Will all that wealth of beers continue? Koch, the author of those words about this being the greatest time for beer in America, is a bit worried: craft breweries’ annual 15 percent growth year after year has fallen to the single digits, and the big breweries have set their eyes on acquisitions, with beer giants consolidating into even bigger giants, pushing beer prices up and slashing the number of wholesalers, on whom craft brewers still depend. If distributors have to choose between carrying an established beer versus a craft, no need to guess what they’ll choose. That’s how favorite labels begin to blink then disappear, as have laws designed to protect smaller wholesalers.
But that’s looking further down the horizon, and possibly much further than necessary at the moment. The only beer horizon to speak of in Palm Coast is Monday, when even families and children can lunch and dine at Brass Tap, at least until 9 p.m., when it’s 21 and up. There’ll be live music all week, and on weekends after that. And there’ll be beer every day and every evening, in keeping with Jack Nicholson’s unparalleled conclusion on the matter: “It’s the best damn drink in the world.”
USA Lover says
$5.50 a pint? I’m out.
BlueJammers says
Heaven has finally arrived in Palm Coast! Bravo!
Cool Chick says
Stick to your Bud light then! Usually Craft beers are more expensive than that anyway!
John Yankovich says
At $5.50 a pint will have one and move on! Ambience is only worth so much!
Markingthedays says
I’ve been looking forward to the opening for a while, but I guess since I’m Gen X I’m not welcome?
George says
$5.50 a pint for craft beer isn’t bad at all, for great quality beer. But not a place I might go to every day, my wallet doesn’t have fat stacks. If price is more important than taste, there’s always bud, corona or miller.
JasonB says
Well at least they got some free advertising, not that it will likely do them any good. I remember the piece Flagler Live did on the artsy-fartsy nightclub Sevyn, That venture was under new ownership in about 6 months, and permanently closed in well under 2 years, I don’t give this place any more than that.
PalmCoastPositive says
Wow! I’m surprised that anyone would put their capital at risk if their universe of customers were fully represented by comments. A successful local entrepreneur commits to opening a new enterprise in Palm Coast and rather than celebrate new choices, additional employment opportunities and filling a niche in this category, some readers choose to immediately take a negative tack. This reaction is not confined to this particular opening but virtually every new business that is noted on these pages. I do not know the owner, but I wish him nothing but the best! Thanks for investing in the community! Success breeds success and you appear to have the ability to execute! I am looking forward to stopping in for a beer or three!
Jk says
That’s a deal! West coast craft beers are $7+ a pint!
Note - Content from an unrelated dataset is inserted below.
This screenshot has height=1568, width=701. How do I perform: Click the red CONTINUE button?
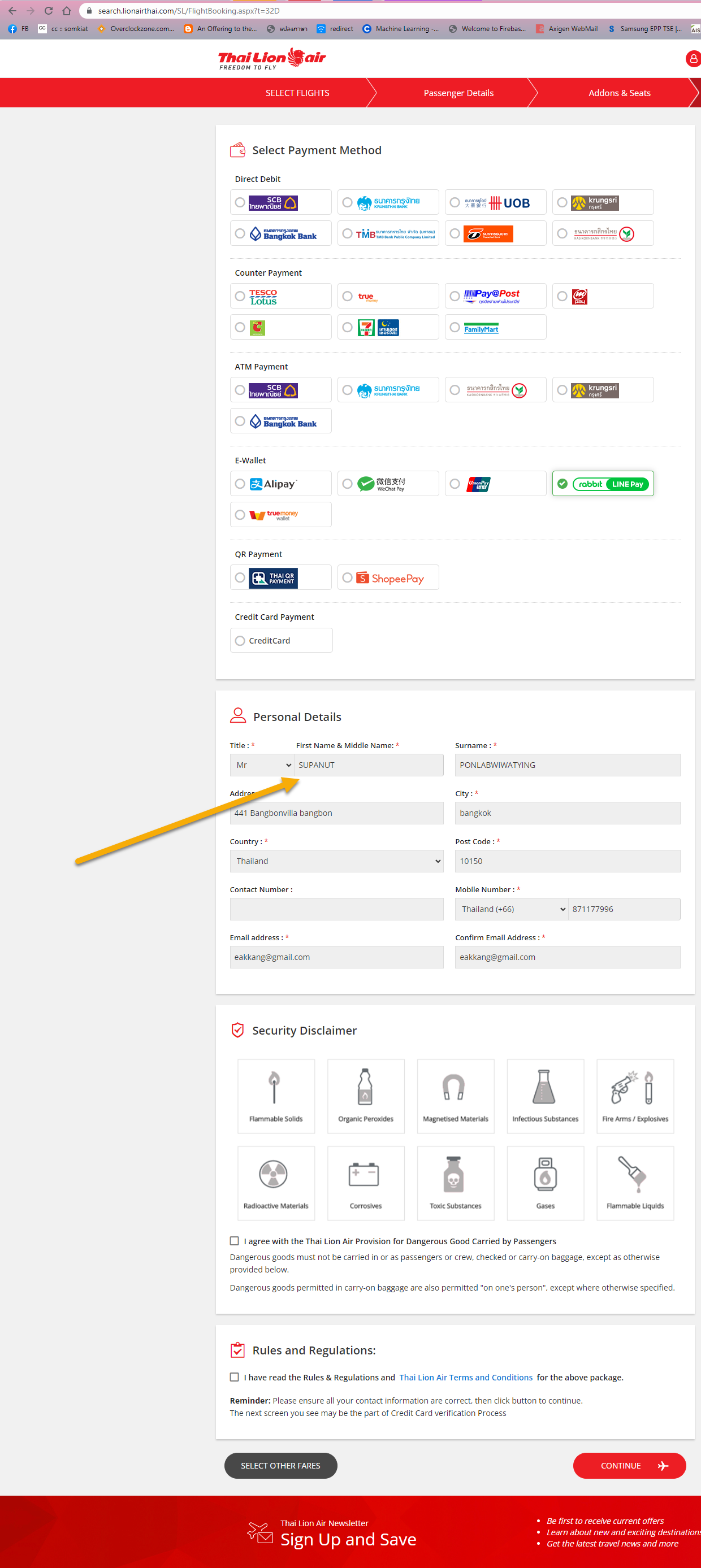click(629, 1465)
They are as cheap to make as Bud Light, but are worth every penny!
Can’t wait to go when I’m in town:)
Beer Friend says
No where did it say Gen X folk aren’t welcome. Everybody can enjoy craft beer.
Anonymous says
Hmm craft beer or a foreign owned Budweiser??
Wtf says
Omg I hope they can bring my fav of all time here. Mac and Jack. Best ever. They only make it in Redmond, Wa.
Old Hammock says
$5.50 a pint will keep the rift raft out of the establishment.
Scott campion says
The Cork & Pint in the European Village has 220 different craft beers most at $4!! Amazing atmosphere too.